Aber viel schlimmer war dieses tiefe, mächtige Wehklagen während der Dämmerung. Der Wind vom Meer und die merkwürdige Stille des Hinterlands trübten unseren Orientierungssinn, wir wussten nicht, woher es kam, und so schien dieses Klagen in das schwarze Wasser einzusickern, das die Zypressen durchtränkte. Das Wasser war so schwarz, dass wir unsere Gesichter darin sehen konnten, und es geriet niemals in Bewegung, wie Glas, spiegelte nur das wie Bärte herabhängende spanische Moos, das die Zypressen umhüllte. Wenn man über dieses Gebiet Richtung Meer schaute, sah man nichts anderes als schwarzes Wasser und das Grau der Zypressenstämme, an denen reglos die Flechten hinabflossen. Nur das tiefe Wehklagen war zu hören. Die Wirkung versteht man nur, wenn man dort gewesen ist. Auch die Schönheit all dessen versteht man nicht, und wenn man Trostlosigkeit schließlich als schön empfindet, dann hat sich etwas in einem verändert. Dann ist die Trostlosigkeit dabei, sich im Inneren auszubreiten.
Wie schon vermerkt fanden wir den Turm an einer Stelle, wo der Wald zunächst in Sumpf und dann in die Salzmarschen übergeht. Dies geschah am vierten Tag nach unserer Ankunft im Basislager, und inzwischen hatten wir uns gut zurechtgefunden. Weder die beiden Karten, die wir mitgebracht hatten, noch die wasserfleckigen und mit Kieferpollen verschmutzten Unterlagen unserer Vorgänger ließen vermuten, dass wir dort etwas vorfinden würden. Aber dort war er, umsäumt von Buschgras, links des Weges, moosbedeckt und dadurch kaum zu erkennen: Ein runder Block aus unbestimmt grauem Stein, der eine Mischung aus Beton und zermahlenen Muscheln zu sein schien. Er maß wohl knapp zwanzig Meter im Durchmesser, dieser runde Block, und ragte zwanzig Zentimeter über dem Boden auf. Sein Äußeres war glatt und wies keinerlei Schrift oder andere Zeichen auf, die Rückschlüsse auf seine Erbauer oder seinen Zweck geliefert hätten. Exakt nach Norden ausgerichtet fand sich eine rechteckige Öffnung in der Oberfläche, von der aus Stufen spiralförmig ins Dunkel führten. Der Eingang war unter den Netzen der Bananenspinnen und allerlei Abfällen, die Stürme hierher geweht hatten, kaum zu erkennen, aber von unten kam ein kühler Luftzug.
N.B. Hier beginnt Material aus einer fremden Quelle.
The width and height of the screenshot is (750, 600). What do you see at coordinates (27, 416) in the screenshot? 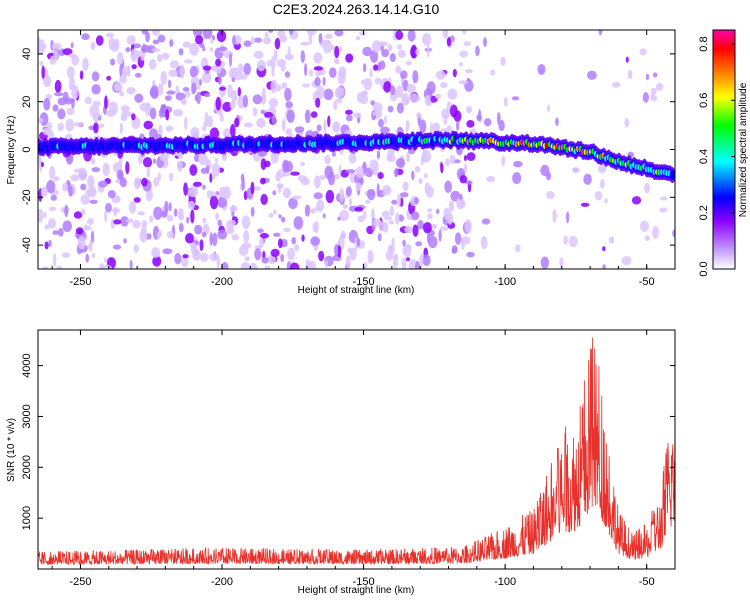
I see `snr-y-tick-label: 3000` at bounding box center [27, 416].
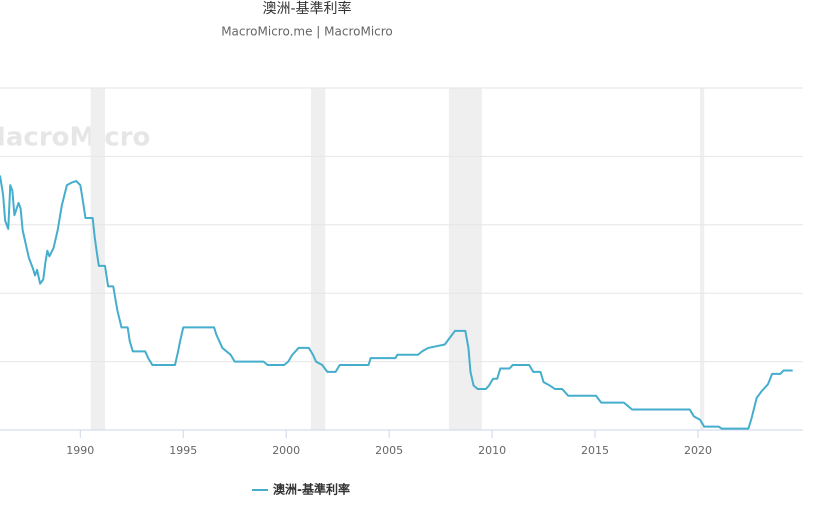 Image resolution: width=828 pixels, height=520 pixels. I want to click on legend-item: 澳洲-基準利率, so click(301, 490).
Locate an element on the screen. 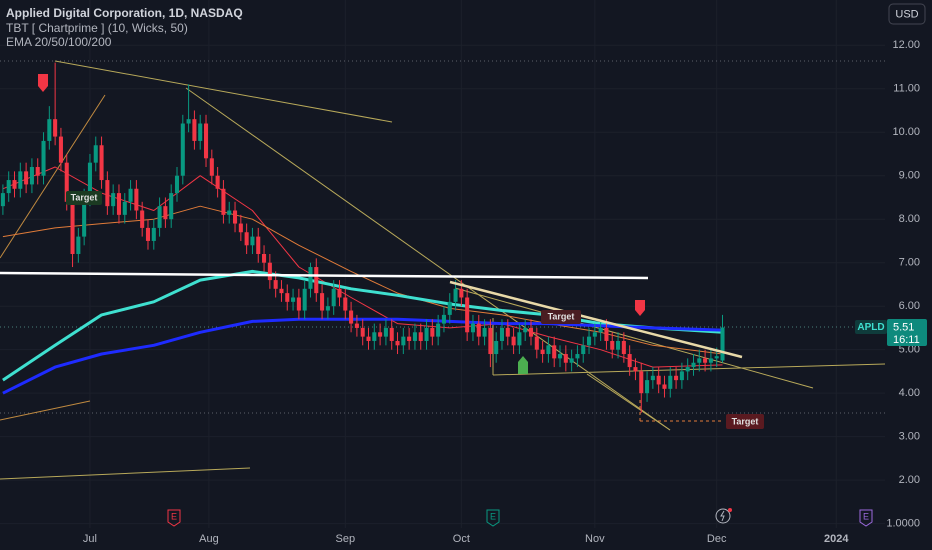  y-tick-label: 5.00 is located at coordinates (910, 350).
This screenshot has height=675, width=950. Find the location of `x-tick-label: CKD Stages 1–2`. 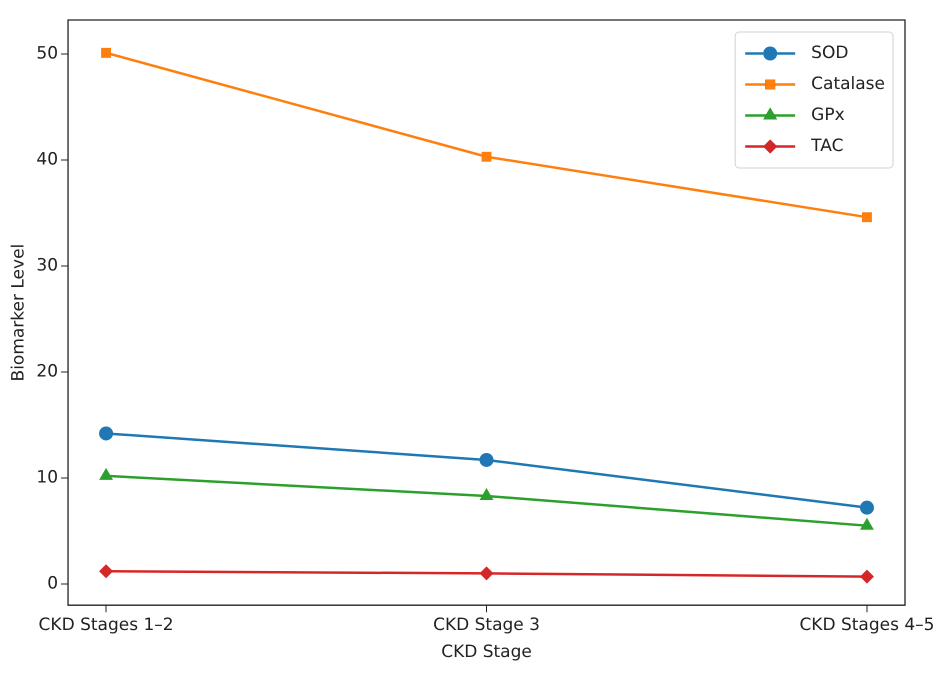

x-tick-label: CKD Stages 1–2 is located at coordinates (106, 624).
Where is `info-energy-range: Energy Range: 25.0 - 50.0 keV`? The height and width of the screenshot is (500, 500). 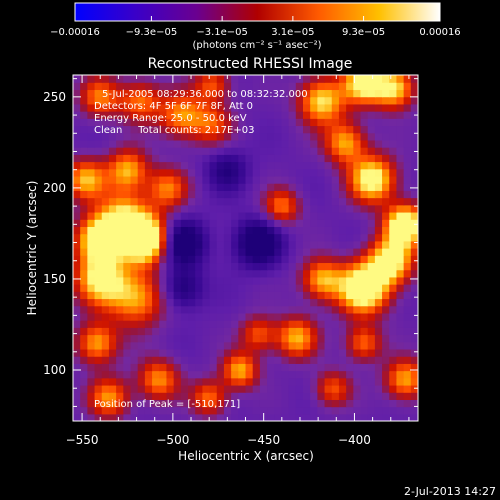
info-energy-range: Energy Range: 25.0 - 50.0 keV is located at coordinates (170, 118).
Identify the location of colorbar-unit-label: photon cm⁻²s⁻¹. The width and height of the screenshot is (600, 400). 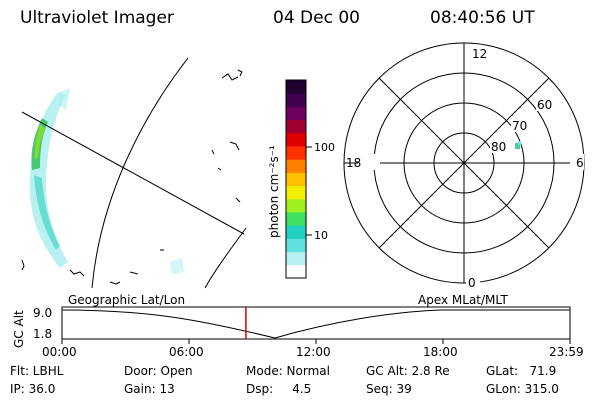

Zunächst war ich die einzige, die Turm dazu sagte. Ich weiß nicht, wie mir das Wort Turm in den Sinn kam, führte doch eine Art Tunnel in den Boden. Ich hätte es genauso gut für einen Bunker oder ein verschüttetes Gebäude halten können. Aber als ich die Treppenstufen sah, fiel mir der Leuchtturm an der Küste ein und plötzlich hatte ich eine Vision der vorherigen Expedition, deren Teilnehmer einer nach dem anderen verschwanden, und irgendwann später begann sich der Boden nach irgendeinem Plan und als Ganzes zu verschieben und beließ den Leuchtturm an seinem Platz, verschob seinen unterirdischen Teil aber ein Stück weit ins Hinterland. Während wir dort standen, sah ich diesen Prozess in verwirrender und ungeheurer Detailtreue vor meinem inneren Auge ablaufen, und rückblickend war das der erste jener wirren Gedanken, die sich einstellten, nachdem wir unserer Ziel erreicht hatten.